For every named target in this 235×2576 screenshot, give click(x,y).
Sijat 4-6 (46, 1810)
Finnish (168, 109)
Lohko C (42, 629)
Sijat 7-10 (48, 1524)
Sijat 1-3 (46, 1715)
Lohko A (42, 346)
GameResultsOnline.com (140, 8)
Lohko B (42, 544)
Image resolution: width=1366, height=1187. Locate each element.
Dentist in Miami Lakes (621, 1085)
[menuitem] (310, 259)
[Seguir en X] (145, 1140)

==

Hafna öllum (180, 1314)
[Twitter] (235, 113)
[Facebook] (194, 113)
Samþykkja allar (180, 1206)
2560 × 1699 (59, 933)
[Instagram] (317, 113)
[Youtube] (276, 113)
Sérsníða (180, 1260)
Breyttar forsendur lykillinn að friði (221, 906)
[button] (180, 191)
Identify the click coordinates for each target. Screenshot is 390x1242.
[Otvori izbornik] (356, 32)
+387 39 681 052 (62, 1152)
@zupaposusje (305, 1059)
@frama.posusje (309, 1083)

#### Problem to work on
Copy range, inclusive: the line holding "For every named" to the line holding "Lohko B (42, 544)". Reproduce exactly those lines of the records above and no others.

#### Reply to the task
For every named target in this 235×2576 screenshot, give click(x,y).
Sijat 4-6 (46, 1810)
Finnish (168, 109)
Lohko C (42, 629)
Sijat 7-10 (48, 1524)
Sijat 1-3 (46, 1715)
Lohko A (42, 346)
GameResultsOnline.com (140, 8)
Lohko B (42, 544)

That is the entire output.